Alargó un brazo hacia la mesa y sacó un fósforo de la caja. Fumaba más que él, e Ish supuso que tomaría también un cigarrillo. Pero se engañó. Era un fósforo grande de cocina. Em lo hizo girar entre el pulgar y el índice, sin hablar. Luego lo frotó contra la caja.
Se alzó una llama, que se debilitó en seguida y corrió por la madera del fósforo. De pronto, Em sopló y lo apagó.
Ish comprendió vagamente que Em, a falta de palabras, había intentado —quizás inconscientemente— expresar algo que no sabía decir. Y creyó haber adivinado. El fósforo no vivía en la caja, sino sólo cuando ardía… y no podía arder siempre. Lo mismo era para los hombres y las mujeres. Vivir era consumir la vida.
Recordó entonces su terror de los primeros días y el momento en que había vencido ese terror, cuando había sacado la motocicleta del coche, dejándola caer al borde del camino. Recordó con qué exaltación había desafiado a la muerte y las potencias tenebrosas.
El cuerpo de Em se estremeció entre sus brazos. Sí, pensó Ish con humildad, de cuando en cuando él representaba el papel de héroe, pero para ella el heroísmo era pan cotidiano.
—Muy bien —dijo—. Supongo que tienes razón. Leeré libros.
—Sí —dijo ella—. Quizá necesite realmente un poco de ayuda.
Ish sintió el contacto del cuerpo tibio de Em y se sintió golpeado otra vez por la soledad y el terror. ¿Quién era él para llevar a la humanidad por el largo e incierto camino del futuro? Pero esto duró muy poco. El coraje de Em lo animó. Sí, pensó, ella será la madre de las naciones. Sin valor, todo está perdido.
Y entonces, de pronto, fue otra vez consciente del cuerpo de Em.
Titubeaban aún, cuando una mañana Em miró hacia afuera y dijo:
—¡Oh, ratas!
Ish miró. Dos ratas corrían a lo largo del seto, buscando algo de comer, o investigando. Em le mostró las ratas a Princesa a través de la ventana y abrió la puerta.

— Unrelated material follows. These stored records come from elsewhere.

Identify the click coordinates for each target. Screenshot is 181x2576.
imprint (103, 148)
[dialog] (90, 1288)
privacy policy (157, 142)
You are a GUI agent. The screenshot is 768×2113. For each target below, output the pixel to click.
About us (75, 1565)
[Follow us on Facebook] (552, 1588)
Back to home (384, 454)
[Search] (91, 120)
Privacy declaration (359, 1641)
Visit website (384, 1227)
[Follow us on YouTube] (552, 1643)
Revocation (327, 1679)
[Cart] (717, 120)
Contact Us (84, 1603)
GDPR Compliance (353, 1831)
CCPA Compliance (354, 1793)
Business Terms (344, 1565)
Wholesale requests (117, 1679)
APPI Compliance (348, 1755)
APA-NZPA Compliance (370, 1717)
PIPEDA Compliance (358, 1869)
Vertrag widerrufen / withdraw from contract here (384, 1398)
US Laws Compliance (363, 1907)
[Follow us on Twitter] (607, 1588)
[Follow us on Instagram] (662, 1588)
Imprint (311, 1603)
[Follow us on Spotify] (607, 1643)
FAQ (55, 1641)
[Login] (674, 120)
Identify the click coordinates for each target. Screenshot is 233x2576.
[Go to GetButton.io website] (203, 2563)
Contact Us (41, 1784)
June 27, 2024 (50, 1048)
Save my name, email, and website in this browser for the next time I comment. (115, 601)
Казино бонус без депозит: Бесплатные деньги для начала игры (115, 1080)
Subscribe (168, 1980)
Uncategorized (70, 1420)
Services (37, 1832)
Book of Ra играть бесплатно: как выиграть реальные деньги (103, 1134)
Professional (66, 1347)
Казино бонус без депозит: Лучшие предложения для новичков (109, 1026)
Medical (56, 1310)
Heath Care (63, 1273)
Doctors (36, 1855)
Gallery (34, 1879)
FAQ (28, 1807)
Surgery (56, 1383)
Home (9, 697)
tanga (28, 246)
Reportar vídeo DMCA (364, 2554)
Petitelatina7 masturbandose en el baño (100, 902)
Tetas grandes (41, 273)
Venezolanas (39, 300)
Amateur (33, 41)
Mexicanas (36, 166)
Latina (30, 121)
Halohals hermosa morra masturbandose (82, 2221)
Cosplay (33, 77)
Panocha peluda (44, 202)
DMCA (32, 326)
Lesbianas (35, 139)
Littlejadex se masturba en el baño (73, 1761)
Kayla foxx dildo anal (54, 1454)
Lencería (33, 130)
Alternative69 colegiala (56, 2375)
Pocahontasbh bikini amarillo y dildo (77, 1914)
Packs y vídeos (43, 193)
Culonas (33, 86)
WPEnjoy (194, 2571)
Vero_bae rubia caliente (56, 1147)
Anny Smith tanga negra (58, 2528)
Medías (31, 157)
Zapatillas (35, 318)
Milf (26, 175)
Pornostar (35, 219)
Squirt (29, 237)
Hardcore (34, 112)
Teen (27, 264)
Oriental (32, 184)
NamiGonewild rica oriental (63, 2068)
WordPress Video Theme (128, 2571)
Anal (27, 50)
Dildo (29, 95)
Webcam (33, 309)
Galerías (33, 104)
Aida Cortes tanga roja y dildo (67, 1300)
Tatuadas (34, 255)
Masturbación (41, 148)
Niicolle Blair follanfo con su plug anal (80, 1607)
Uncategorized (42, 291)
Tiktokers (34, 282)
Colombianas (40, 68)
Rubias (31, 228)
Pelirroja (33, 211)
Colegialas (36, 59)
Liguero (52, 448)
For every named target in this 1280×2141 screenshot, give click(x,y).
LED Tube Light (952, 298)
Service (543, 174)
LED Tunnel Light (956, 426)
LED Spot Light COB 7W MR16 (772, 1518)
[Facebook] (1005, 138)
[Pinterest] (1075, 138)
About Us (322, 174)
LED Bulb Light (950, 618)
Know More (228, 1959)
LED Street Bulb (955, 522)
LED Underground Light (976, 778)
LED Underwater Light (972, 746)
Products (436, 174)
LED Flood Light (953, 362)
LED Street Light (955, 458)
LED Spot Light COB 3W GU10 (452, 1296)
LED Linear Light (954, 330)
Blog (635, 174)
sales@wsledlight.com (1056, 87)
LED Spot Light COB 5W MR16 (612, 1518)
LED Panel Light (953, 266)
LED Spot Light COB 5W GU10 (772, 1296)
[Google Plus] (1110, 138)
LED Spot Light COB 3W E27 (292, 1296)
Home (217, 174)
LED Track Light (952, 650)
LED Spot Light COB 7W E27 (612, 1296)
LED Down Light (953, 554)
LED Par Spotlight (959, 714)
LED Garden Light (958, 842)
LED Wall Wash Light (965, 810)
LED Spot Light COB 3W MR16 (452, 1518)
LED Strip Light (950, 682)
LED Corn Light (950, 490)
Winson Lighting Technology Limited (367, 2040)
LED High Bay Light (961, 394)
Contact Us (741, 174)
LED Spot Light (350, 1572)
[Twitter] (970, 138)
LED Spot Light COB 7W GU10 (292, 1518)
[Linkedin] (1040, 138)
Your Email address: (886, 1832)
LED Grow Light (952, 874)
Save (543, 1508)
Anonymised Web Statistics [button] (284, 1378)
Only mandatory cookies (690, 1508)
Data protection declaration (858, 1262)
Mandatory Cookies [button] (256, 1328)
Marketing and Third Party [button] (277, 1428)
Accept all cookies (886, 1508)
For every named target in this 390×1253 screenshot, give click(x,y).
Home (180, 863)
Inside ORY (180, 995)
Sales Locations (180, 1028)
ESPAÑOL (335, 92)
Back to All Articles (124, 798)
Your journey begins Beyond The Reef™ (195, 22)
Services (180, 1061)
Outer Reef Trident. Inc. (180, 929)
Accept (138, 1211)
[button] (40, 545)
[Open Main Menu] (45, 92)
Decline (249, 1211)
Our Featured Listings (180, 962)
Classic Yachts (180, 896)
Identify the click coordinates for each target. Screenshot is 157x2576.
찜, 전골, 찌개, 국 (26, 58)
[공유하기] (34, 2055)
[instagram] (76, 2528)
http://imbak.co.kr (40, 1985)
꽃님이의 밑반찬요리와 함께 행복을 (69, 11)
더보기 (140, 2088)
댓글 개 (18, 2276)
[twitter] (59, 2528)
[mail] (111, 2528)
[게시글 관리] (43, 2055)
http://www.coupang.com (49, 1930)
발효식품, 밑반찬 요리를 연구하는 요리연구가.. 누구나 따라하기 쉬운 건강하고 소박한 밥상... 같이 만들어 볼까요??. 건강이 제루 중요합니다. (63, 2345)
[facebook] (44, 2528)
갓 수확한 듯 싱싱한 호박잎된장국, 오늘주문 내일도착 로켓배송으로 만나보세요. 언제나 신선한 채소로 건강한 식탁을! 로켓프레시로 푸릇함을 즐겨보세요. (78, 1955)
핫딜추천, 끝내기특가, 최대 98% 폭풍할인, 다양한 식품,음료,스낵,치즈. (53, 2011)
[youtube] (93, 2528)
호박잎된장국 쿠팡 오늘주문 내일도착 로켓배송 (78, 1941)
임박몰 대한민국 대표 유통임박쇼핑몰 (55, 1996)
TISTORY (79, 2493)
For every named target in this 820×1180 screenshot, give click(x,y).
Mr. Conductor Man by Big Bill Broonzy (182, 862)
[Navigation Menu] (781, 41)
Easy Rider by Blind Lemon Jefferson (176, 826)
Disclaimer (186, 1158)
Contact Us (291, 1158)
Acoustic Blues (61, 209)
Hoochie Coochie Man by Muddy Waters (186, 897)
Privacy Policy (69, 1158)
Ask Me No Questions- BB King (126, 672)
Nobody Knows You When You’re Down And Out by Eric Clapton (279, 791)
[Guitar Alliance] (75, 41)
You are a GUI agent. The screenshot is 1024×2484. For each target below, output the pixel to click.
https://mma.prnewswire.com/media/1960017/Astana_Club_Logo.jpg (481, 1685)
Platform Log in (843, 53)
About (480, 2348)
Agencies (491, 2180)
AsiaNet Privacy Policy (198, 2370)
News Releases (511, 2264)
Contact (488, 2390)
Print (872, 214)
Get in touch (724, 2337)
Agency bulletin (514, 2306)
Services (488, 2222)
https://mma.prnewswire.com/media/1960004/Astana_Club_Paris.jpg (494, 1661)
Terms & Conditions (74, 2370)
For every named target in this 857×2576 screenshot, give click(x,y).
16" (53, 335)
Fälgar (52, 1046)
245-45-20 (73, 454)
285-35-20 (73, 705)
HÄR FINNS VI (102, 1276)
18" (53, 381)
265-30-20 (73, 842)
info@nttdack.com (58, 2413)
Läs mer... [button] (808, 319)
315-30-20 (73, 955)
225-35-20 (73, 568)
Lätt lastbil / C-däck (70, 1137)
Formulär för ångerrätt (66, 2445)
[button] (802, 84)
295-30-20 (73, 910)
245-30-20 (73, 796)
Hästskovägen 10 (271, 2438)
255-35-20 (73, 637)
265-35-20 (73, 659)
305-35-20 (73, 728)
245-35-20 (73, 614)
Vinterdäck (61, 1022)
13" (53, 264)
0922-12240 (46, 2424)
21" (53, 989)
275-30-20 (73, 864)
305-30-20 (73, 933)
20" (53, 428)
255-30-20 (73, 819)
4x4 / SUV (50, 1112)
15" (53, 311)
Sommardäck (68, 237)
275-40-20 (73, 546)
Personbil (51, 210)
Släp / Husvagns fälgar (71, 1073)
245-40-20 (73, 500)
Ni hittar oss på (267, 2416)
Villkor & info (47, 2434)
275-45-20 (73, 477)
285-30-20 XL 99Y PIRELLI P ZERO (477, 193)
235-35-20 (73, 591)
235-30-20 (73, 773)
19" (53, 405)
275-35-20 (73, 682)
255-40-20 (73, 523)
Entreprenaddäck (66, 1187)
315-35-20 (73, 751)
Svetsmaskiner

Fiel a los instintos de su raza, la perra se precipitó afuera ladrando y las ratas desaparecieron.
A mediodía vieron otras ratas cerca de la casa, en la calle y los jardines.
A la mañana siguiente, era una invasión. Había ratas en todas partes.
Eran ratas comunes, ni más pequeñas ni más grandes que antes, ni flacas ni gordas. Ish recordó la invasión de hormigas y se estremeció.
Decidió emprender una investigación científica; el mejor remedio para vencer aquel horror era estudiarlo.
Recorrieron la ciudad en coche, aplastando aquí y allá alguna rata que caía bajo las ruedas. La primera vez el horrible ruido los estremeció, pero el incidente se repitió tantas veces que pronto se acostumbraron. Las ratas ocupaban casi toda la ciudad, pero llegaban también al campo y habían conquistado más terreno que las hormigas.
La situación era clara. Ish recordaba estadísticas donde se afirmaba que el número de ratas en una ciudad es aproximadamente igual al número de habitantes.
—Ya ves —le explicó a Em—, esto nos da un millón de ratas como número inicial, o sea unas quinientas mil hembras. Algunas tiendas y almacenes son aún inaccesibles para los roedores, pero deben de disponer desde hace tiempo de comida en abundancia.
—¿Cuántas ratas habrá en la ciudad?
—No puedo calcularlo ahora. Lo intentaré más tarde.
De noche, en la casa, se abocó al problema. La enciclopedia de su padre le informó que las ratas daban a luz casi todos los meses una camada de diez. A los dos meses de reproducción habría en la ciudad diez millones de ratas. Las hijas hembras, a su vez, eran fecundas a la edad de dos meses. Sí, el promedio de mortalidad era sin duda bastante elevado, e Ish no pudo determinar cuántas ratas llegarían a la edad adulta. Pero de todos modos el crecimiento era prodigioso. Renunció a seguir calculando.